* Required task *
Can you rewrite the material below, swapping "Instruction" for "Command" and leaving everything else untouched?

[Dataset excerpt]
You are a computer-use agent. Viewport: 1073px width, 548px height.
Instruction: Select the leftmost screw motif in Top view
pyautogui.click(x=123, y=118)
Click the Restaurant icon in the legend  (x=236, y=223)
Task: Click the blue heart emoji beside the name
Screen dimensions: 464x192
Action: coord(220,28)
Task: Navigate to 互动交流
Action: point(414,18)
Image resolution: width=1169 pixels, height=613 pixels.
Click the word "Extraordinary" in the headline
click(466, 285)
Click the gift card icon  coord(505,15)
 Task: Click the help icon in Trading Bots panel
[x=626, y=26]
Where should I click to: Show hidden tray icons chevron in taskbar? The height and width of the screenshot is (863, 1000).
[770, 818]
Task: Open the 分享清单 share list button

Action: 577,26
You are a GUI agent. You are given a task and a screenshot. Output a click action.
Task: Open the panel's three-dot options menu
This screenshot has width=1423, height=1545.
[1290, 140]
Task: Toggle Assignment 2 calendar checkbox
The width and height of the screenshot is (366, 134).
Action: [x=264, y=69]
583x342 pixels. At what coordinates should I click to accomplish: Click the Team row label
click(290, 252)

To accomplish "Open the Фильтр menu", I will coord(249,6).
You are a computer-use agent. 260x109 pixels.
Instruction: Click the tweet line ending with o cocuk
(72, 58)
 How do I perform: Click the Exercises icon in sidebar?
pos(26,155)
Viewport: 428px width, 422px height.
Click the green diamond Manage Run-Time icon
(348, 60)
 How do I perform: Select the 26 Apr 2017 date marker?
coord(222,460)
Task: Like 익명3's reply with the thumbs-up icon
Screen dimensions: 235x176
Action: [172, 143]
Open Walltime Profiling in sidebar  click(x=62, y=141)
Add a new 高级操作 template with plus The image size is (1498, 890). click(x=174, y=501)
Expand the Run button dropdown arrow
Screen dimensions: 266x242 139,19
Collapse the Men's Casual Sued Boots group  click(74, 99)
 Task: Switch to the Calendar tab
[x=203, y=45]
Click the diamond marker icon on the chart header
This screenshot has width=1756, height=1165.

* Output for this exercise *
You are a computer-use agent. Viewport: 1073px width, 548px height.
Command: Select the leftmost screw motif in Top view
pyautogui.click(x=123, y=118)
Click the Restaurant icon in the legend  (x=236, y=223)
Task: Click the blue heart emoji beside the name
Screen dimensions: 464x192
Action: coord(220,28)
Task: Navigate to 互动交流
Action: point(414,18)
Image resolution: width=1169 pixels, height=613 pixels.
Click the word "Extraordinary" in the headline
click(466, 285)
Click the gift card icon  coord(505,15)
 Task: Click the help icon in Trading Bots panel
[x=626, y=26]
Where should I click to: Show hidden tray icons chevron in taskbar? The height and width of the screenshot is (863, 1000).
[770, 818]
Task: Open the 分享清单 share list button

Action: 577,26
You are a GUI agent. You are given a task and a screenshot. Output a click action.
Task: Open the panel's three-dot options menu
This screenshot has width=1423, height=1545.
[1290, 140]
Task: Toggle Assignment 2 calendar checkbox
The width and height of the screenshot is (366, 134).
Action: [x=264, y=69]
583x342 pixels. At what coordinates should I click to accomplish: Click the Team row label
click(290, 252)

To accomplish "Open the Фильтр menu", I will coord(249,6).
You are a computer-use agent. 260x109 pixels.
Command: Click the tweet line ending with o cocuk
(72, 58)
 How do I perform: Click the Exercises icon in sidebar?
pos(26,155)
Viewport: 428px width, 422px height.
Click the green diamond Manage Run-Time icon
(348, 60)
 How do I perform: Select the 26 Apr 2017 date marker?
coord(222,460)
Task: Like 익명3's reply with the thumbs-up icon
Screen dimensions: 235x176
Action: [172, 143]
Open Walltime Profiling in sidebar  click(x=62, y=141)
Add a new 高级操作 template with plus The image size is (1498, 890). click(x=174, y=501)
Expand the Run button dropdown arrow
Screen dimensions: 266x242 139,19
Collapse the Men's Casual Sued Boots group  click(74, 99)
 Task: Switch to the Calendar tab
[x=203, y=45]
Click the diamond marker icon on the chart header
This screenshot has width=1756, height=1165.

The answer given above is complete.